Ainsi, nous remarquons que la plupart de nos élèves quittent l’école entre 15 et 18 ans. Par la suite, ils vivront d’aide sociale, demeureront assez isolés, n’auront pas un rôle actif dans leur communauté et resteront un bon moment incapables d’assumer leur vie de façon autonome. Ces constatations sont similaires à celles observées suite à une étude de quatre ans de Gordon et Goldbach (1990)4 qui dénote qu’à la sortie de l’école et par après, les déficients sont très limités et ont de la difficulté à répondre adéquatement à leurs besoins aussi essentiels que de se loger, se nourrir, s’occuper (travail et loisirs).
En étant conscient de la situation dans laquelle évoluent nos élèves des CPC, il devient difficile de continuer à leur enseigner sans avoir le sentiment de de les tromper ou de contribuer à les maintenir dans un milieu d’échecs et de dévalorisation. L’enseignant se retrouve avec une lourde responsabilité et comme le cite Gélinas (1981): « l’intervenant en éducation spéciale « gère » en quelque sorte la vie des personnes en fonction de son pouvoir sur l’organisation des services qui leur sont offerts » . Hors, l’enseignant des CPC doit-il continuer à enseigner dans sa classe spéciale en ignorant cette réalité ou doit-il, de son propre chef, poser des actions qui tenteront d’améliorer cette situation?
Nous savons que la formation générale constitue la porte d’entrée principale et presqu’unique qui mène au monde du travail. Au Québec, il est véhiculé qu’il faut réussir un secondaire 5 pour obtenir un travail quelconque. Plusieurs élèves des CPC adhèrent à ce discours et, si parfois, ils arrivent à connaître certains succès, ils sont vite oubliés lorsque ces derniers se rendent compte du chemin à faire pour atteindre un diplôme d’études secondaires. Quand des élèves manifestent plus d’habiletés et d’intérêt dans des activités manuelles et souhaitent exercer un métier du secteur professionnel, malheureusement, ils s’aperçoivent qu’ils ne possèdent pas la formation générale requise pour y être admis, soit avoir réussi au moins un secondaire 3. Alors, comment leur offrir d’autres types de formation qui favoriseraient mieux leur développement ?

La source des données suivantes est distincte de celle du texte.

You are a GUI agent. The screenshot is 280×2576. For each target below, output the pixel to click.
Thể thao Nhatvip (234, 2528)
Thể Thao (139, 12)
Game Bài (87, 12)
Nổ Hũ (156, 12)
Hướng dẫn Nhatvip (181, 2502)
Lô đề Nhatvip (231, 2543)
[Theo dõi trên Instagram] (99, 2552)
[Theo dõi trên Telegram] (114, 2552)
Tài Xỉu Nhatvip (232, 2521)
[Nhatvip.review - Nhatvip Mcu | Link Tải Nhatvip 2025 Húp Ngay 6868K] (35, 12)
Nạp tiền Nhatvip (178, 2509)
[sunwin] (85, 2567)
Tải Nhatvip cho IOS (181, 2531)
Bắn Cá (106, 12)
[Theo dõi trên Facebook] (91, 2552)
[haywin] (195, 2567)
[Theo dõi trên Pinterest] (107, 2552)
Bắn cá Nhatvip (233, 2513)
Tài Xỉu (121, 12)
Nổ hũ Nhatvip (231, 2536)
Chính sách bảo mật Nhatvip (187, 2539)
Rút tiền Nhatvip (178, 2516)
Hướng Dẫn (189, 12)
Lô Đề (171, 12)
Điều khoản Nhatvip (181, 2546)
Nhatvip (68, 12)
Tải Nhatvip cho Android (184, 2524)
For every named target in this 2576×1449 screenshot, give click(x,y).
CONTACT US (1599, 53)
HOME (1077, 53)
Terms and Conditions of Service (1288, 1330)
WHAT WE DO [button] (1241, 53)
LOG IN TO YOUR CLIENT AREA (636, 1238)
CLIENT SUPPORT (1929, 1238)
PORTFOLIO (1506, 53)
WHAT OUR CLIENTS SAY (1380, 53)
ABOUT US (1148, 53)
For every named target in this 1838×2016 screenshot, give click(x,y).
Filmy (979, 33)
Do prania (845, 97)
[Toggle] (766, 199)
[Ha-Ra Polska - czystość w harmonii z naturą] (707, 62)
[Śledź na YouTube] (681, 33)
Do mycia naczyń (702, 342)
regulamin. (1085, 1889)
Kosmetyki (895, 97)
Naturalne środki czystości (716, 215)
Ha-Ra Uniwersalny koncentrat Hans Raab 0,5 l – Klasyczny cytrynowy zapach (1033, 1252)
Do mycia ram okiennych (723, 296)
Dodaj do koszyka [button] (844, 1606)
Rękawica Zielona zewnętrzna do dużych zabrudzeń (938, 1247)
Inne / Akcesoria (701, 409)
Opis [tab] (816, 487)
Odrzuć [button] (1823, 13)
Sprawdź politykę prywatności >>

Notre expérience nous prouve qu’à elle seule, la formation générale en classe spéciale ne prépare pas suffisamment ces élèves à leur vie future. Celle-ci ne met pas assez en évidence leurs forces et leurs capacités. Elle n’arrive souvent qu’à maintenir l’image négative qu’ils ont d’eux-mêmes en leur faisant vivre des échecs répétés et en les gardant isolés des autres. Il nous faut mieux comprendre la situation de ces étudiants pour arriver à mettre à leur disposition des services éducatifs dont les activités des programmes permettraient une éducation plus orientée vers la valorisation de ces personnes en leur permettant de vivre des expériences où leurs capacités seraient mises en évidence, où ils seraient davantage reconnus par leurs pairs, leur famille, leur communauté.